Lourd de bouche



Un célèbre midrash raconte qu'un jour Moïse jouant sur les genoux du  Pharaon, lui  dérobe sa couronne. 
Les mages égyptiens, imaginant un bien mauvais présage, insistèrent pour que l'on se débarrasse de l'enfant, qui menacerait un jour la royauté. 
Jéthro, prêtre de Madian, modérant l'assemblée, suggèra alors une mise à l'épreuve pour déterminer si Moise avait commis une erreur de jugement. 
Il fit porter deux plateaux : l'un de braises rougeoyantes et l'autre de rubis, si l'enfant faisait preuve de finesse d'esprit en choisissant les rubis alors il était dangereux et donc prudent de le tuer, dans le cas contraire, sa vie serait épargnée. Moïse, avisé malgré son jeune âge, choisit les rubis mais l’ange Gabriel, messager de Dieu, s'empressa de protéger le jeune garçon...en échangeant le rubis contre une braise que l'enfant engloutit.

» **Action requise 1**: Pour chaque affirmation, indiquez si elle est conforme à l'extrait sur Moïse et le Pharaon. Répondez par oui ou par non et citez les mots décisifs du texte. (a) Les mages égyptiens souhaitaient que l'enfant soit épargné. (b) Jéthro était prêtre de Madian. (c) De lui-même, Moïse choisit le plateau de braises.
» **Action requise 2**: D'après l'extrait sur Moïse et le Pharaon, qui échange le rubis contre une braise ?

(Données enregistrées)

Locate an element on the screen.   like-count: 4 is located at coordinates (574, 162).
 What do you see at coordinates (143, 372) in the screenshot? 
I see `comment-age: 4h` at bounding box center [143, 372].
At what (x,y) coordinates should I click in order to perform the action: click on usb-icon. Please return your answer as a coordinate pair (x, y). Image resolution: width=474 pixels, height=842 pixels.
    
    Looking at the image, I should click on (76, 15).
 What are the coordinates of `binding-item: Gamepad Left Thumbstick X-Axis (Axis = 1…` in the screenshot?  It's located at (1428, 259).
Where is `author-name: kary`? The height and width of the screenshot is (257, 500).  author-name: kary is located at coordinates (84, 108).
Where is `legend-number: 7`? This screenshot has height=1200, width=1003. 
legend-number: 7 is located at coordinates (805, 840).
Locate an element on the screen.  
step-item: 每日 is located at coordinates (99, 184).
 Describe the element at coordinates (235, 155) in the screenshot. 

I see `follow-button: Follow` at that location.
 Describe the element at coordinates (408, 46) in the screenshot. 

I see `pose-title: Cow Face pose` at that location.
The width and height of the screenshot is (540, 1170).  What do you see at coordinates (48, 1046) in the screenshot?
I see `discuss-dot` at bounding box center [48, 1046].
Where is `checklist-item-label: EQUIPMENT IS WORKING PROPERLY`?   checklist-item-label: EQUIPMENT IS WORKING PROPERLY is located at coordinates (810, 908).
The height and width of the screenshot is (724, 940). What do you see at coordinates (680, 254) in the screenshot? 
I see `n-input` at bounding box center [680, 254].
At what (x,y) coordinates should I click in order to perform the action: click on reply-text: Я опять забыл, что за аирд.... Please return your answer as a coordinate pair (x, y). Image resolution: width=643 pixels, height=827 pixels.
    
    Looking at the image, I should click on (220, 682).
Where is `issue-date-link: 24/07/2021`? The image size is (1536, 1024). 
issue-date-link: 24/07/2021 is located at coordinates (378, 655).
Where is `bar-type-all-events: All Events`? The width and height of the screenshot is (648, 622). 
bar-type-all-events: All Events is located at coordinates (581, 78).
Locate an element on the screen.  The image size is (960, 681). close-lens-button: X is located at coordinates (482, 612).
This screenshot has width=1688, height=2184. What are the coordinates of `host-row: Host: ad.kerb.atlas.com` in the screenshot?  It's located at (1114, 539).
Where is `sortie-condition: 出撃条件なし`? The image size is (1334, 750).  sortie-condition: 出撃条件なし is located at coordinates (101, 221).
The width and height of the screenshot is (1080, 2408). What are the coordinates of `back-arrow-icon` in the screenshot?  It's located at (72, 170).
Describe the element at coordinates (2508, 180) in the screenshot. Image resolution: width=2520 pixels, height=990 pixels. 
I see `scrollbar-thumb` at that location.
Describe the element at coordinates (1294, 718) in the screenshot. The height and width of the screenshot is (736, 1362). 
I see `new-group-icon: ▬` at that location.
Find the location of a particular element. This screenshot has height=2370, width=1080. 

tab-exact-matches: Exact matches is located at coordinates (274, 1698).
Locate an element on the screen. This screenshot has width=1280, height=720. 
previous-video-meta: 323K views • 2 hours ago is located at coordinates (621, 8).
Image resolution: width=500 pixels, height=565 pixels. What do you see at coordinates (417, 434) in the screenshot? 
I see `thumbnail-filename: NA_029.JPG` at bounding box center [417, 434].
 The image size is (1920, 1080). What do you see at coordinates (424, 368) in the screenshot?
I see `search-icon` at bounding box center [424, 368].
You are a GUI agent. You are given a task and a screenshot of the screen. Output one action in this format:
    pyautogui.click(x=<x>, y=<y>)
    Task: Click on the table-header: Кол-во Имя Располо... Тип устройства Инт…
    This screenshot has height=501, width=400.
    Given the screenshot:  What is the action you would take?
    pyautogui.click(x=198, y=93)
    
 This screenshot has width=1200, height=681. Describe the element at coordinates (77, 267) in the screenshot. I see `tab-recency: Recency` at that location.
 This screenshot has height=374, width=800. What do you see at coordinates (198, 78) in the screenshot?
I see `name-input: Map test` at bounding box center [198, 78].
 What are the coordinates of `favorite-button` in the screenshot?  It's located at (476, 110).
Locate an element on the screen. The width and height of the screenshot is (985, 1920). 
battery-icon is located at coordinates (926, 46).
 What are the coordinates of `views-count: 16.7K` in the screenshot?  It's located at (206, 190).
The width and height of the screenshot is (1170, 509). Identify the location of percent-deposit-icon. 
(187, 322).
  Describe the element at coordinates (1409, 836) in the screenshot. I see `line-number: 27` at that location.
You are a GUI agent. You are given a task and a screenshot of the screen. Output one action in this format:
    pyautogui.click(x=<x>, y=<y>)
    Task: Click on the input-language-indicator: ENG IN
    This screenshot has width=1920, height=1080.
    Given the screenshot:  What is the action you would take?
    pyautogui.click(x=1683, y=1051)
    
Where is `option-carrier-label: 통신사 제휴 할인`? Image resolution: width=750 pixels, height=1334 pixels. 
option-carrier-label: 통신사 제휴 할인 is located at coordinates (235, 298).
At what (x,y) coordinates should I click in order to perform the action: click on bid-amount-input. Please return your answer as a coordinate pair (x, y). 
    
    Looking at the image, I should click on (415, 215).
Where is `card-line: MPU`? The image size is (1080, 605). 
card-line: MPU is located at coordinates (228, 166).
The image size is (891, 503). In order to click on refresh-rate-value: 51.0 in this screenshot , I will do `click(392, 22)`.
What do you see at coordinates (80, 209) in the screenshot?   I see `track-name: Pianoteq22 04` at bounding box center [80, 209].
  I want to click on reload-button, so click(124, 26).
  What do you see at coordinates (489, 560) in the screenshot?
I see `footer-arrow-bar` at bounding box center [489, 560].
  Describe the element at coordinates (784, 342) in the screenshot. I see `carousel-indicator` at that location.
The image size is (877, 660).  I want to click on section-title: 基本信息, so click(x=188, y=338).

» **Corrigé 1**:
(a) Non : « insistèrent pour que l'on se débarrasse de l'enfant ».
(b) Oui : « Jéthro, prêtre de Madian ».
(c) Non : « Moïse, avisé malgré son jeune âge, choisit les rubis ».

» **Corrigé 2**: L'ange Gabriel, messager de Dieu.